+++ Data extract
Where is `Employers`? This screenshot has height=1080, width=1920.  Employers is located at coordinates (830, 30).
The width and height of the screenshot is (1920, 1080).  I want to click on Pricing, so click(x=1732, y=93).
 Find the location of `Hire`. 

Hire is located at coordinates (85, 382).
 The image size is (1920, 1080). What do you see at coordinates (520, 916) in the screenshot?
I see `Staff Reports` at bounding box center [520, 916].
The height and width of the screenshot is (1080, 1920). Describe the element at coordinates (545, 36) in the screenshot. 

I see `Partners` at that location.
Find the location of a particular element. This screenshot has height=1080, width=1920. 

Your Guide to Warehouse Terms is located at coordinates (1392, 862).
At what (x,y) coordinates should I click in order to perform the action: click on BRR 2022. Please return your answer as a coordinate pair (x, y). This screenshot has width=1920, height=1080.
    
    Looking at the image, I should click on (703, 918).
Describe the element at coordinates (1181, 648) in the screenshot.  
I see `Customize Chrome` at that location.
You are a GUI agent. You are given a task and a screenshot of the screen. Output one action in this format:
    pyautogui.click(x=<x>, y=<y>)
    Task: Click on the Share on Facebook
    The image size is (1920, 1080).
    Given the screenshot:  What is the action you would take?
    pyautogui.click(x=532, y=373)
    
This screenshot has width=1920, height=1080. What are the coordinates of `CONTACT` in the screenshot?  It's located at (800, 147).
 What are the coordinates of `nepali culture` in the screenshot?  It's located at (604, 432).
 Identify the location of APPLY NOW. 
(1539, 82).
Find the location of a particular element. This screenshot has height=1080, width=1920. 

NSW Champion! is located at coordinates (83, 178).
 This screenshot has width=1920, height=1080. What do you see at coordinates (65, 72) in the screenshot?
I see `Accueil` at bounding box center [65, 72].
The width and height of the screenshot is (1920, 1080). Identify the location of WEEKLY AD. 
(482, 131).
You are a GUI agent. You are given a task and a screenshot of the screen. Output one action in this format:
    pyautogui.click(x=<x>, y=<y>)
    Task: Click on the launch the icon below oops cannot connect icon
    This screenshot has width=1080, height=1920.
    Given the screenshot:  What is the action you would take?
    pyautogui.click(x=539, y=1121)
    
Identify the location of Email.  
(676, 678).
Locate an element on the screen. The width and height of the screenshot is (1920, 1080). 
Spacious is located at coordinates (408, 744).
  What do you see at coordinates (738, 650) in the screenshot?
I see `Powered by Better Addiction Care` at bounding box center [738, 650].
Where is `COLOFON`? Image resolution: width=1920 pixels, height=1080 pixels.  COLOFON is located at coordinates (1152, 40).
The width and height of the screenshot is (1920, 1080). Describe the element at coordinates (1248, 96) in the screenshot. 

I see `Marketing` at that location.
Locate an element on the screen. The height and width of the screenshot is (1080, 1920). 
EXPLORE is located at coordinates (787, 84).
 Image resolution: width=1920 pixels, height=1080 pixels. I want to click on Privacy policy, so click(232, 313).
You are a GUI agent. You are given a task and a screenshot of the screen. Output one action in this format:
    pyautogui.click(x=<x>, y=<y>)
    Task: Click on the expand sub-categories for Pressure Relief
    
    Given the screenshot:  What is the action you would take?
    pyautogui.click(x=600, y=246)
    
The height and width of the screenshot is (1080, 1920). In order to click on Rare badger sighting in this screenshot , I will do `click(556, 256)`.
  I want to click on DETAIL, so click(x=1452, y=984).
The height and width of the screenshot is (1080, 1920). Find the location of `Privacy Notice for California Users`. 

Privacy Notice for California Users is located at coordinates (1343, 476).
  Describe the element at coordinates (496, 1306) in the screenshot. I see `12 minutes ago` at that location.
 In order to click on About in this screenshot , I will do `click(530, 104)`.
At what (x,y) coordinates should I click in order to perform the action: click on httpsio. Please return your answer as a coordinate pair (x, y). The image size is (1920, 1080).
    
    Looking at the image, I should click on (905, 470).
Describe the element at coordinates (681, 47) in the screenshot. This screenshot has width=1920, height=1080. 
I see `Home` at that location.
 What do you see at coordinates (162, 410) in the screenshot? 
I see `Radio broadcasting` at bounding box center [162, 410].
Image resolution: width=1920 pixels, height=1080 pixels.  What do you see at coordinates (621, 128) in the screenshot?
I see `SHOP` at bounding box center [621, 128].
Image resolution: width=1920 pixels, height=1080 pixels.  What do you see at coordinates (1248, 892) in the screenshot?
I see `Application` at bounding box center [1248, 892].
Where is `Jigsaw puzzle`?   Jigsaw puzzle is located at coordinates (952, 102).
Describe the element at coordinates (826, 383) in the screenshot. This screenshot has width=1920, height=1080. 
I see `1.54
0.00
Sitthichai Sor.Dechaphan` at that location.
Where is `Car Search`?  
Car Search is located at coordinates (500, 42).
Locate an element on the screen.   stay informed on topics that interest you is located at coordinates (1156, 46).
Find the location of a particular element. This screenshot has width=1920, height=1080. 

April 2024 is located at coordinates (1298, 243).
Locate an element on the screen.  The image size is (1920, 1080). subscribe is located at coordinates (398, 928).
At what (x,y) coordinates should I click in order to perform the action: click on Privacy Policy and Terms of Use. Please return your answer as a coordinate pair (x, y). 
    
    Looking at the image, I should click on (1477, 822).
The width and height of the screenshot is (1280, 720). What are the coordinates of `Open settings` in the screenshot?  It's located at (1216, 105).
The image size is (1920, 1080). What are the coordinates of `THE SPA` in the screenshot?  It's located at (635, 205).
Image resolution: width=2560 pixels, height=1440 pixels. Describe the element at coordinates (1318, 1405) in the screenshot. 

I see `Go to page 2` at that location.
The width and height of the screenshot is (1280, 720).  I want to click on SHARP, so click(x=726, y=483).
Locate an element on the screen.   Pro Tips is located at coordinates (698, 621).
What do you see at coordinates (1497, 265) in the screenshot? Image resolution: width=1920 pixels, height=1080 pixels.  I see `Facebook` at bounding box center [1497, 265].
++++++
• Work instructions
Rewrite the listing above with "coordinate pair" substituted by "point" wherever it occurs, and leave every other character unchanged.

• Exercise answer
Where is `Employers`? This screenshot has height=1080, width=1920.  Employers is located at coordinates (830, 30).
The width and height of the screenshot is (1920, 1080).  I want to click on Pricing, so click(x=1732, y=93).
 Find the location of `Hire`. 

Hire is located at coordinates (85, 382).
 The image size is (1920, 1080). What do you see at coordinates (520, 916) in the screenshot?
I see `Staff Reports` at bounding box center [520, 916].
The height and width of the screenshot is (1080, 1920). Describe the element at coordinates (545, 36) in the screenshot. 

I see `Partners` at that location.
Find the location of a particular element. This screenshot has height=1080, width=1920. 

Your Guide to Warehouse Terms is located at coordinates (1392, 862).
At what (x,y) coordinates should I click in order to perform the action: click on BRR 2022. Please return your answer as a point (x, y). This screenshot has width=1920, height=1080.
    
    Looking at the image, I should click on (703, 918).
Describe the element at coordinates (1181, 648) in the screenshot.  
I see `Customize Chrome` at that location.
You are a GUI agent. You are given a task and a screenshot of the screen. Output one action in this format:
    pyautogui.click(x=<x>, y=<y>)
    Task: Click on the Share on Facebook
    The image size is (1920, 1080).
    Given the screenshot:  What is the action you would take?
    pyautogui.click(x=532, y=373)
    
This screenshot has width=1920, height=1080. What are the coordinates of `CONTACT` in the screenshot?  It's located at (800, 147).
 What are the coordinates of `nepali culture` in the screenshot?  It's located at (604, 432).
 Identify the location of APPLY NOW. 
(1539, 82).
Find the location of a particular element. This screenshot has height=1080, width=1920. 

NSW Champion! is located at coordinates (83, 178).
 This screenshot has width=1920, height=1080. What do you see at coordinates (65, 72) in the screenshot?
I see `Accueil` at bounding box center [65, 72].
The width and height of the screenshot is (1920, 1080). Identify the location of WEEKLY AD. 
(482, 131).
You are a GUI agent. You are given a task and a screenshot of the screen. Output one action in this format:
    pyautogui.click(x=<x>, y=<y>)
    Task: Click on the launch the icon below oops cannot connect icon
    This screenshot has width=1080, height=1920.
    Given the screenshot:  What is the action you would take?
    pyautogui.click(x=539, y=1121)
    
Identify the location of Email.  
(676, 678).
Locate an element on the screen. The width and height of the screenshot is (1920, 1080). 
Spacious is located at coordinates (408, 744).
  What do you see at coordinates (738, 650) in the screenshot?
I see `Powered by Better Addiction Care` at bounding box center [738, 650].
Where is `COLOFON`? Image resolution: width=1920 pixels, height=1080 pixels.  COLOFON is located at coordinates (1152, 40).
The width and height of the screenshot is (1920, 1080). Describe the element at coordinates (1248, 96) in the screenshot. 

I see `Marketing` at that location.
Locate an element on the screen. The height and width of the screenshot is (1080, 1920). 
EXPLORE is located at coordinates (787, 84).
 Image resolution: width=1920 pixels, height=1080 pixels. I want to click on Privacy policy, so click(232, 313).
You are a GUI agent. You are given a task and a screenshot of the screen. Output one action in this format:
    pyautogui.click(x=<x>, y=<y>)
    Task: Click on the expand sub-categories for Pressure Relief
    
    Given the screenshot:  What is the action you would take?
    pyautogui.click(x=600, y=246)
    
The height and width of the screenshot is (1080, 1920). In order to click on Rare badger sighting in this screenshot , I will do `click(556, 256)`.
  I want to click on DETAIL, so click(x=1452, y=984).
The height and width of the screenshot is (1080, 1920). Find the location of `Privacy Notice for California Users`. 

Privacy Notice for California Users is located at coordinates (1343, 476).
  Describe the element at coordinates (496, 1306) in the screenshot. I see `12 minutes ago` at that location.
 In order to click on About in this screenshot , I will do `click(530, 104)`.
At what (x,y) coordinates should I click in order to perform the action: click on httpsio. Please return your answer as a point (x, y). The image size is (1920, 1080).
    
    Looking at the image, I should click on (905, 470).
Describe the element at coordinates (681, 47) in the screenshot. This screenshot has width=1920, height=1080. 
I see `Home` at that location.
 What do you see at coordinates (162, 410) in the screenshot? 
I see `Radio broadcasting` at bounding box center [162, 410].
Image resolution: width=1920 pixels, height=1080 pixels.  What do you see at coordinates (621, 128) in the screenshot?
I see `SHOP` at bounding box center [621, 128].
Image resolution: width=1920 pixels, height=1080 pixels.  What do you see at coordinates (1248, 892) in the screenshot?
I see `Application` at bounding box center [1248, 892].
Where is `Jigsaw puzzle`?   Jigsaw puzzle is located at coordinates (952, 102).
Describe the element at coordinates (826, 383) in the screenshot. This screenshot has width=1920, height=1080. 
I see `1.54
0.00
Sitthichai Sor.Dechaphan` at that location.
Where is `Car Search`?  
Car Search is located at coordinates (500, 42).
Locate an element on the screen.   stay informed on topics that interest you is located at coordinates (1156, 46).
Find the location of a particular element. This screenshot has width=1920, height=1080. 

April 2024 is located at coordinates (1298, 243).
Locate an element on the screen.  The image size is (1920, 1080). subscribe is located at coordinates (398, 928).
At what (x,y) coordinates should I click in order to perform the action: click on Privacy Policy and Terms of Use. Please return your answer as a point (x, y). 
    
    Looking at the image, I should click on (1477, 822).
The width and height of the screenshot is (1280, 720). What are the coordinates of `Open settings` in the screenshot?  It's located at (1216, 105).
The image size is (1920, 1080). What are the coordinates of `THE SPA` in the screenshot?  It's located at (635, 205).
Image resolution: width=2560 pixels, height=1440 pixels. Describe the element at coordinates (1318, 1405) in the screenshot. 

I see `Go to page 2` at that location.
The width and height of the screenshot is (1280, 720).  I want to click on SHARP, so click(x=726, y=483).
Locate an element on the screen.   Pro Tips is located at coordinates (698, 621).
What do you see at coordinates (1497, 265) in the screenshot? Image resolution: width=1920 pixels, height=1080 pixels.  I see `Facebook` at bounding box center [1497, 265].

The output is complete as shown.